I had ZERO help from the supposedly supportive McMillan nurses. In fact. I was more or less told to bug..r off! Not a fan now!

Good God!

Yes I have heard the same several times about MacMillan! As
you say, some nurses are definitely NOT angels, and I am one! As an 'expert patient' I am horrified quite frankly about the level of 'care' people are getting in hospitals.

Hospices though are a completely different matter and are usually excellent places to go.

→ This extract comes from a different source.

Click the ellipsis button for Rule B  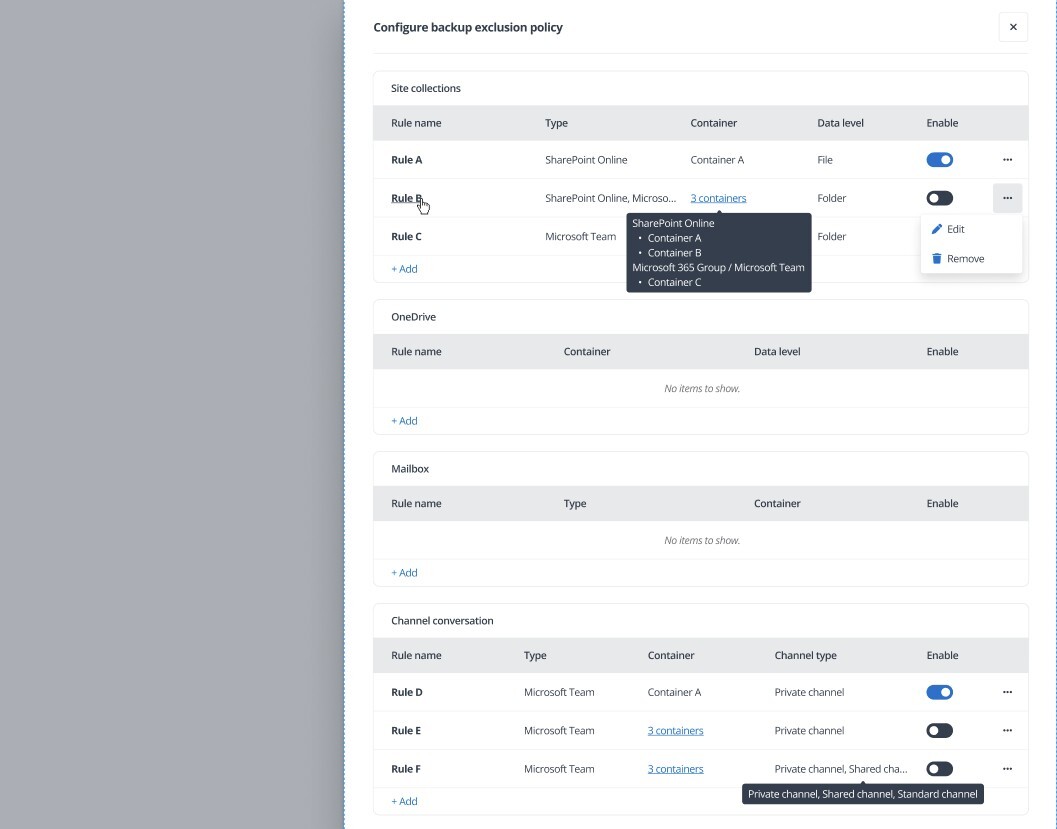[1007, 198]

Georgesgran Fri 10-May-24 13:42:00

I’ve no love of MacMillan either, but the Marie Curie Nurses from our local Hospice were great. DH hadn’t been an in-patient when we got the final diagnosis - we were at a routine appointment, so things were put in motion via the Consultant and our GP who was excellent, when MacMillan didn’t take things seriously!!
DH had been on Palliativr Care and meds at home for months and doing very well, planning his fishing diary for the next season. It was the intention/expectation of it continuing for ‘however long’ until, perhaps, something new came onto the market.
Unfortunately there was a new development and DH became bedbound within days of his appointment, as things deteriorated rapidly.
By the time there was talk of a hospital bed, it was too late, but amazing carers came in 3 times a day to help.
I was never offered any overnight help, but within a week DH became unable to take his meds orally, so a driver was set up and he became unresponsive for his last week or so - just sleeping his life away.

Hollyhock1 Fri 10-May-24 13:15:06

My mother in law wanted this arrangement for herself. She had a bed supplied by the local hospice and the Macmillan nurses came in daily. At the end they showered her too. The arrangement worked well until she took a fall one night, so for the last 10 days of her life she had to be moved into a nursing home, which she hated.